These last weeks of March, as winter begins to loosen its heavy grip, many of us get excited to get early ground turned in preparation for peas, oats, and anything else we thing we might get to survive the remaining spring awakening in the still cold, 42°F soils.
There are a lot of tools and a lot of soils so we thought we’d highlight a few in place here at CMFC and with some of our incubator farmers.
We had some ground with a late season crop in it, which we’re always hoping to cover as soon as possible. The dry window we got in the end of February gave us a moment to run a chisel plow through our late-cropped soil. Last week we had another dry window and just in time to let us run the chisel through it again and give us some rough ground to transplant in some Napa cabbage which was begging for space to grow.

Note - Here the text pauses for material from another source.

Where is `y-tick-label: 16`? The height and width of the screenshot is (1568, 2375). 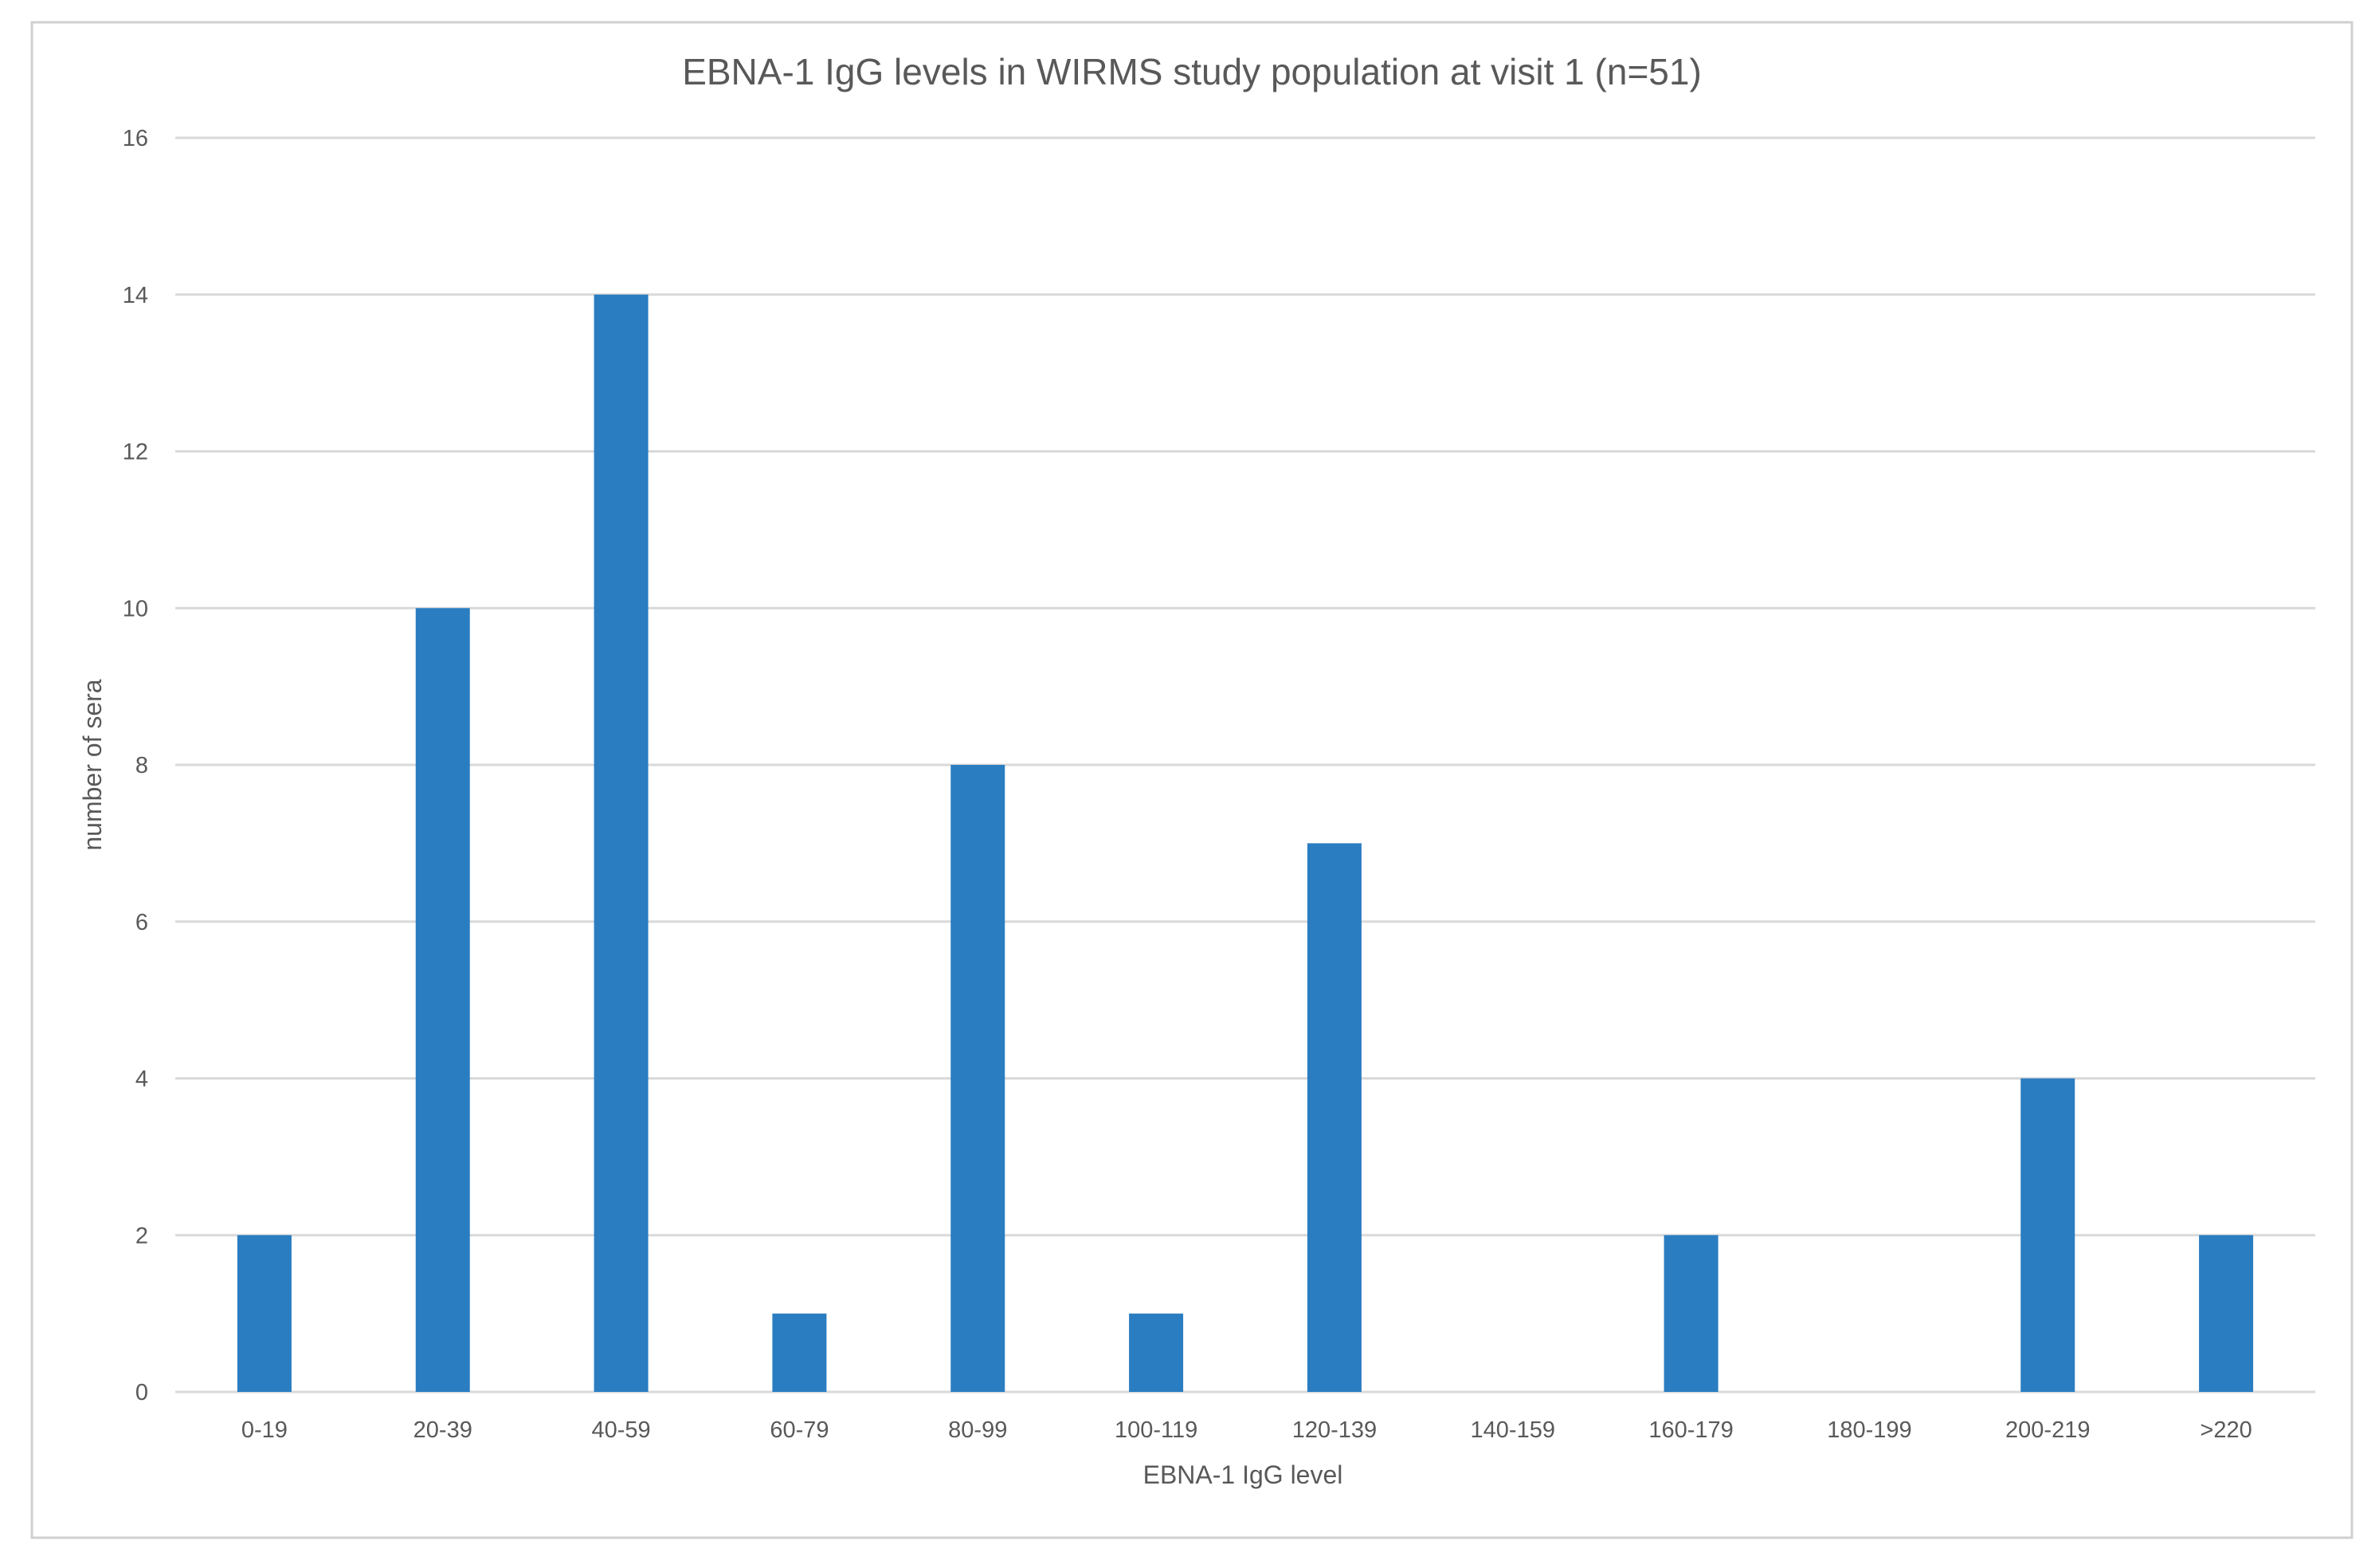
y-tick-label: 16 is located at coordinates (136, 138).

Our chisel plow reaches down a solid 12 inches, with more possible depending on soil conditions, and then the roller behind helps to crumble and flatten the small ridges it can create. It creates deep fracturing without inverting the soil or creating flat, downward pressure which can create a hardpan layer.
One incubator farmer who took advantage of the early chisel window, Foothills Flowers, chose to follow up with a BCS walk-behind tiller, using the shallow tillage and lightweight equipment to prep multiple beds for direct seeding of a dozen or so flower varieties. They were also able to sow beets for a contract through the Bellingham Food Bank’s Seed Money Program (a program sponsored by the Community Food Co-op’s Farm Fund which dovetails volunteer gleaners with funding for new farmers).
Popularized by Jean Martin Fortier, this method uses silage tarps to block light and rainfall in order to germinate weed seeds and then kill them with a lack of light, as well as kill a cover crop and activate the soil microbiota. This is one being experimented with by incubator farmers Slanted Sun, as well as our neighbors at Small Acres.
Another cool tool for early soil prep that works similar to a chisel plow, but on a micro-scale, is the broadfork. Here’s one from Meadow Creature, doing its thang:
I place the fork (20” wide with 16” tines) 4 to 6 inches behind my last penetration. I wiggle and dance the tines all the way down—in some cases you might not go quite so deep, but for our first ground-breaking, I want as much aeration as possible to activate the soil microbial community, and no chance for a pan higher in the soil profile, should that be the unforeseen consequence of my ambitious actions.
And leeaan back! Leveraging the forks against the unworked ground behind me. This is a good place to be very conscious of keeping your hips all the way forward so you’re using the strength in your shoulders and arms with the weight of your body rather than pulling with your back.
Keep working back against the unforked soil for leverage.
Being very conscious of a good stance (knees bent, one foot slightly ahead of the other), and pushing from that front foot, I wiggle the fork from its last placement to begin anew.
In this heavy silt loam, the broadfork allows deep aeration without destroying the soil structure as a tiller would. Watch a video of a broadfork in action at other farms here.
So whatever your method, good luck and remember to go easy early, and avoid compacting action while stimulating your soil microflora to life. This year they’re extra sleepy!